I don't really want to commit to the following, but it has some attraction.
Question 1: What is probability?
Answer: Any assignment of values that satisfies the Kolmogorov axioms or an appropriate analogue of them (say, a propositional one).
Question 2: Are probabilities to be interpreted along frequentist, propensity or epistemic/logical lines?
Answer: Frequency-based, propensity-based and epistemically-based assignments of weights are all probabilities when the assignments satisfy the axioms or an appropriate analogue of them. In particular, improved frequentist probabilities are genuine probabilities when they can be defined, but so are propensity-based objective probabilities if they satisfy the axioms, and likewise logical probabilities. Each of these may have a place in the world.

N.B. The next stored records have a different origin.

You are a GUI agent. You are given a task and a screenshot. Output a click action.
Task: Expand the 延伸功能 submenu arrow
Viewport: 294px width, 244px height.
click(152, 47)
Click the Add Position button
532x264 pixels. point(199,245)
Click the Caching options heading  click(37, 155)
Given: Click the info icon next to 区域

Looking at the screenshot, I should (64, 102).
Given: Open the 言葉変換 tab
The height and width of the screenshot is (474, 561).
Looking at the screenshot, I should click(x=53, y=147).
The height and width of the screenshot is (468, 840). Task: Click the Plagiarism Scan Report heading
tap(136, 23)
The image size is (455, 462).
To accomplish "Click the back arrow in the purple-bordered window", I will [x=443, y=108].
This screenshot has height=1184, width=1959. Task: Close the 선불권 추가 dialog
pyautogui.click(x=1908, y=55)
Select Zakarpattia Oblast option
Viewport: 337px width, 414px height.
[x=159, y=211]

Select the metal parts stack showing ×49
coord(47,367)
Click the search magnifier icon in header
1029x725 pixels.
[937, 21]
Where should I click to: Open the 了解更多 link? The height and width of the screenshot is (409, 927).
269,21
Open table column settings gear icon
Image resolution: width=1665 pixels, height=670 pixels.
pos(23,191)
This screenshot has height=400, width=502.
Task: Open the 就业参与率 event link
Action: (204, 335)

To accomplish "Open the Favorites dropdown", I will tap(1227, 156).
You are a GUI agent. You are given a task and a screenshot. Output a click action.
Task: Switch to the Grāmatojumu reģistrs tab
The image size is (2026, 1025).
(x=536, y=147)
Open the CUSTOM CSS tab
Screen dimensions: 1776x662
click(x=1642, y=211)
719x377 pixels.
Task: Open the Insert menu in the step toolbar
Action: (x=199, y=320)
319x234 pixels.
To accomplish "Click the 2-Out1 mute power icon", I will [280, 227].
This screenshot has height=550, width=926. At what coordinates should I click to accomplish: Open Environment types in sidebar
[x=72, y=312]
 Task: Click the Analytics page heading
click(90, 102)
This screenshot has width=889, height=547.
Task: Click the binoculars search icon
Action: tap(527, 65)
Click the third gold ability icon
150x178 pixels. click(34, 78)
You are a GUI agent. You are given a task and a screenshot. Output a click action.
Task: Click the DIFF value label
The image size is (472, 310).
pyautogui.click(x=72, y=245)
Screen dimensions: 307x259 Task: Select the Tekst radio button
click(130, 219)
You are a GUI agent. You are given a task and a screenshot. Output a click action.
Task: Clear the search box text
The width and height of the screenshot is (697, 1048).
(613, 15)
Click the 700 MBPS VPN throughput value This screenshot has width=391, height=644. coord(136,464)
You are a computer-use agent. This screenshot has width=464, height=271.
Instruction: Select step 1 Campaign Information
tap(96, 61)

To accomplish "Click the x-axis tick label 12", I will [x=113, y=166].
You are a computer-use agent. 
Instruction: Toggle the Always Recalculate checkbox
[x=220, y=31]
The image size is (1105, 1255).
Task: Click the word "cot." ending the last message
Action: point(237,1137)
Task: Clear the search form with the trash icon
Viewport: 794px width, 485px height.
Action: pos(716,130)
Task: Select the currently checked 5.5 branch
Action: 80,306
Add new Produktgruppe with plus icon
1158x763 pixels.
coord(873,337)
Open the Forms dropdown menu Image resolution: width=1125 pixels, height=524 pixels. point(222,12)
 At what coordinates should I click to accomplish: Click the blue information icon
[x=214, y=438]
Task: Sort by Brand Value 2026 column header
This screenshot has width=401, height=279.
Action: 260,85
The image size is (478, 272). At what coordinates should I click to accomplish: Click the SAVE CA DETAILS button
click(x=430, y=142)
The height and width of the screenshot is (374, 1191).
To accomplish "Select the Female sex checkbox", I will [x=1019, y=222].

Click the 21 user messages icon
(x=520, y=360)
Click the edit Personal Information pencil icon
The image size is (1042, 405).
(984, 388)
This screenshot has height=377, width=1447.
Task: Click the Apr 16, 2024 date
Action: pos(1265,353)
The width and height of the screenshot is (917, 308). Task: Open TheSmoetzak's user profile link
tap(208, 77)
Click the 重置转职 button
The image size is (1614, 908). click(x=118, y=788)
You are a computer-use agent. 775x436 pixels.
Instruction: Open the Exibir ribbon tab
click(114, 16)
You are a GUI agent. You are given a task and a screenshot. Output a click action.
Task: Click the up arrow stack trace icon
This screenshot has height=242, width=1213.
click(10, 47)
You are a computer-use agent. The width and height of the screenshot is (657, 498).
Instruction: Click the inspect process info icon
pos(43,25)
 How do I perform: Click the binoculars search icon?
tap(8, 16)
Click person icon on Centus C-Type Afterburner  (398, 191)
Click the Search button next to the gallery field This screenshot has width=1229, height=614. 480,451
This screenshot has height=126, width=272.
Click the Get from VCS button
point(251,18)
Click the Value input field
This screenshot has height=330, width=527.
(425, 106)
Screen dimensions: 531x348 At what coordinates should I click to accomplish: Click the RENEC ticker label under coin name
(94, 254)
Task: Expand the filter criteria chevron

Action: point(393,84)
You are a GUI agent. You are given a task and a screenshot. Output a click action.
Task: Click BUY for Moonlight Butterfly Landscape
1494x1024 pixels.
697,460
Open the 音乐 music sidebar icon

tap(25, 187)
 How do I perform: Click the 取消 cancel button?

Question 3: But what about the big metaphysical and epistemological questions, say about the grounds of objective tendencies and epistemic probabilities?
Answer: Those questions are intact. But they are not questions about the interpretation of probability as such. They are questions about the grounds of objective propensity or about the grounds of epistemic assignments. Thus, the former question belongs to the philosophy of science and the metaphysics of causation and the latter to epistemology.
Question 4: But surely one of the interpretations of probability is fundamental.
Answer: Maybe, but do we need to think so? Take the axioms of group theory. There are many kinds of structures that satisfy these axioms. Why think one kind of structure satisfying the axioms of group theory is fundamental?
Question 5: Still, couldn't there be connections, such as that logical probabilities ultimately derive from propensities via some version of the Principal Principle, or the other way around?
Answer: Maybe. But even if so, that doesn't affect the deflationary theory. There are plenty more structures that satisfy the probability calculus that do not derive from propensities.
Question 6: But shouldn't we think there is a focal Aristotelian sense of probability from which the others derive?
Answer: Maybe, but unlikely given the wide variety of things that instantiate the axioms. Maybe instead of an Aristotelian pros hen analogy, all we have is structural resemblance.